* [Directions]: Below are records; how many of their lines contain "agent"? Answer with only the number.

* [Provided records]:
^^^^^^^^
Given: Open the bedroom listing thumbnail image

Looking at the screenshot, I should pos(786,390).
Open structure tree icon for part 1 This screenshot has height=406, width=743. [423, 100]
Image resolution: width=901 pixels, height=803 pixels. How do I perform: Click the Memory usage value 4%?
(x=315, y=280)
^^^^^^^^
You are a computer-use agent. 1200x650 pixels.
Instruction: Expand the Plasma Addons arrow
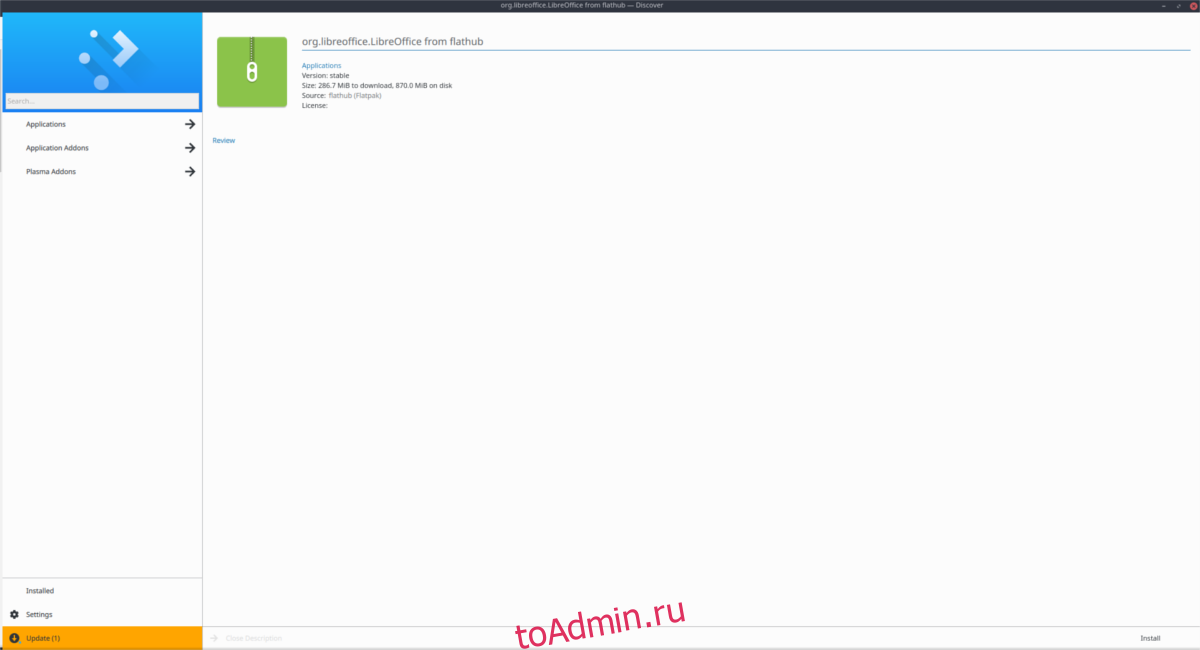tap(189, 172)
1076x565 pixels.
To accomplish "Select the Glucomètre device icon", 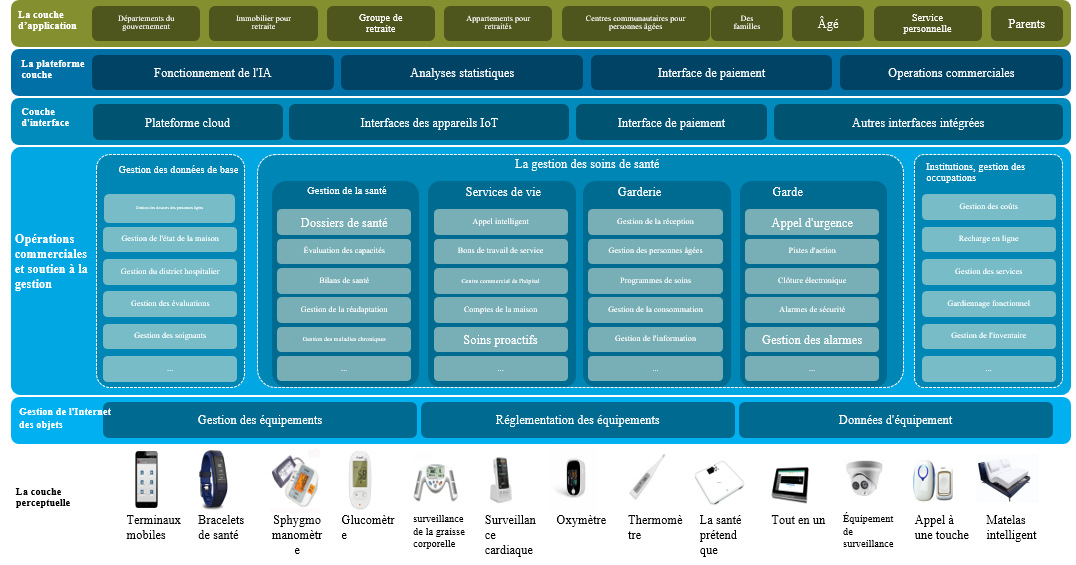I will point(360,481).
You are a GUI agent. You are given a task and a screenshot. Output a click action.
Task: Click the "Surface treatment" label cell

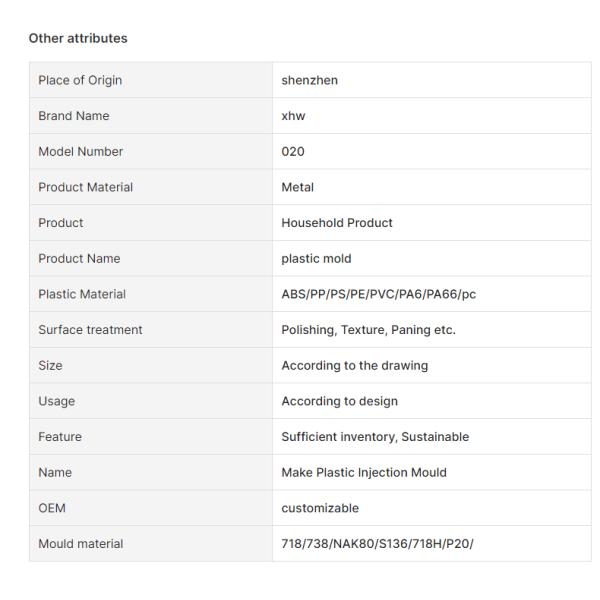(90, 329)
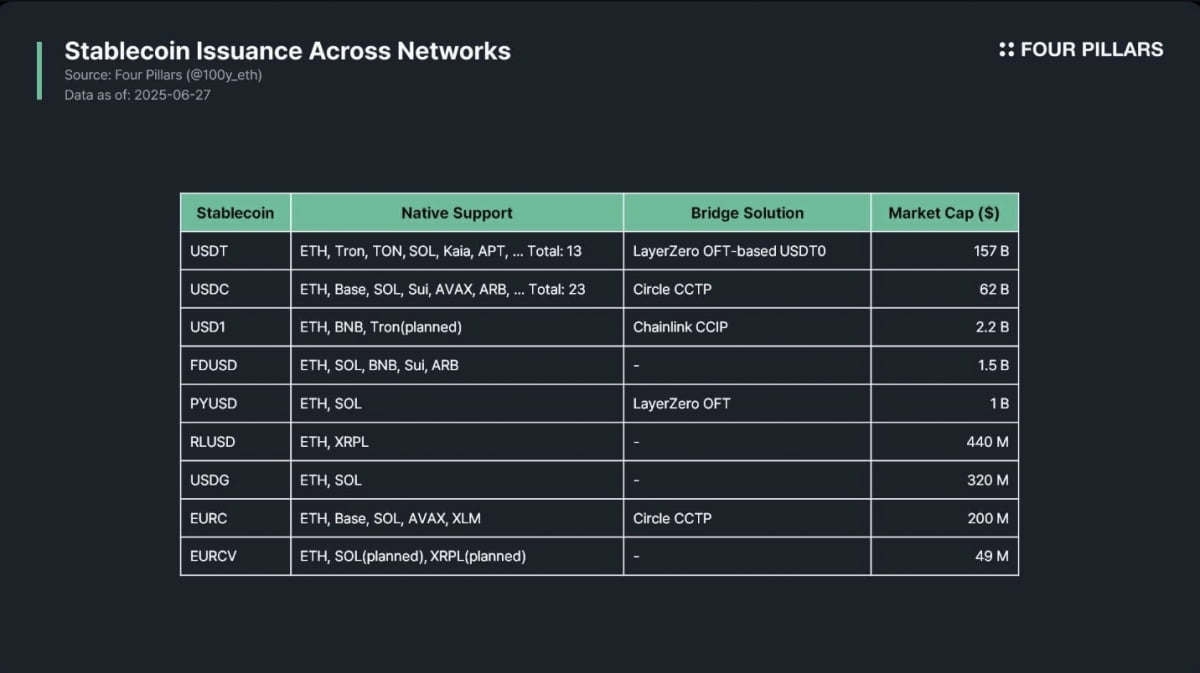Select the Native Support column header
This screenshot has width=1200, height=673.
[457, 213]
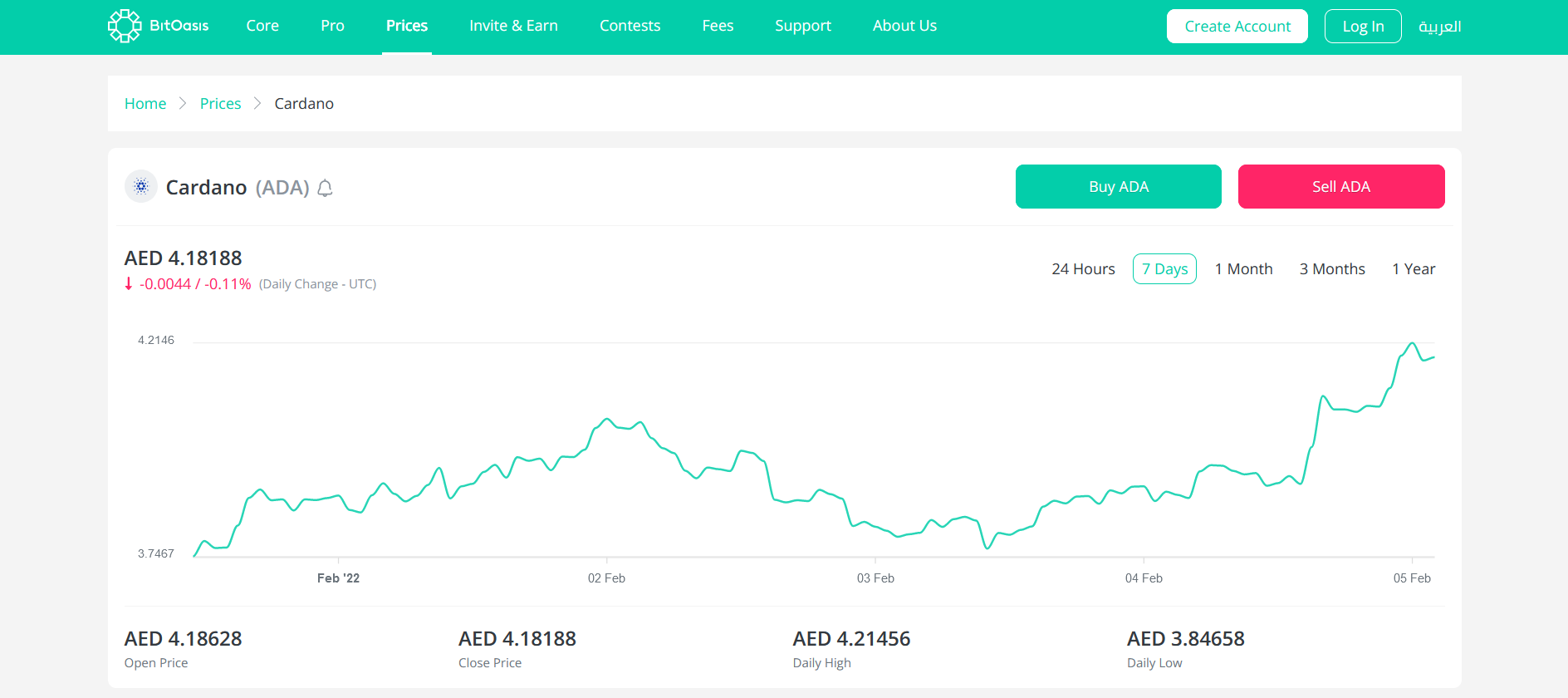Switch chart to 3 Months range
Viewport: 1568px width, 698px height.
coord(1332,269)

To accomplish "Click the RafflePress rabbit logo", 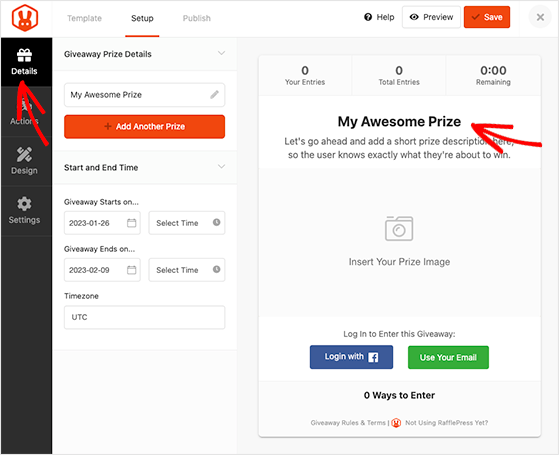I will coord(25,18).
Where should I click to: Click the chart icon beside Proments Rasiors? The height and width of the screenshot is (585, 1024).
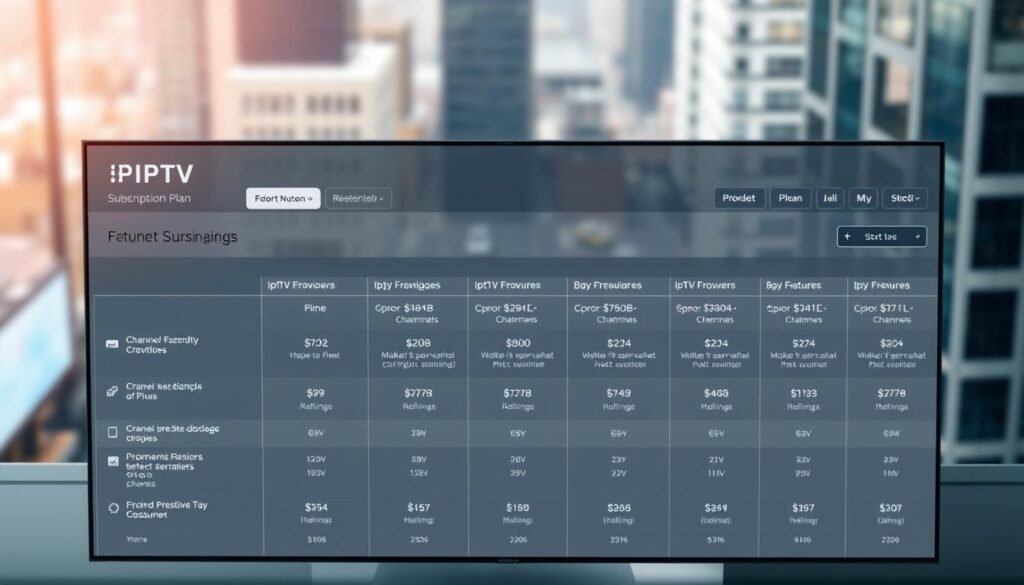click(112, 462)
^^^^^^^^
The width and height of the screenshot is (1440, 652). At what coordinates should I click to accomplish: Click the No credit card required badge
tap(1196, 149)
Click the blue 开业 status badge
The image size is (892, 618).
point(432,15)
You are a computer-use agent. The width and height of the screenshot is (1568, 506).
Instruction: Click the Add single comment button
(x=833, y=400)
^^^^^^^^
* [Response area]: 3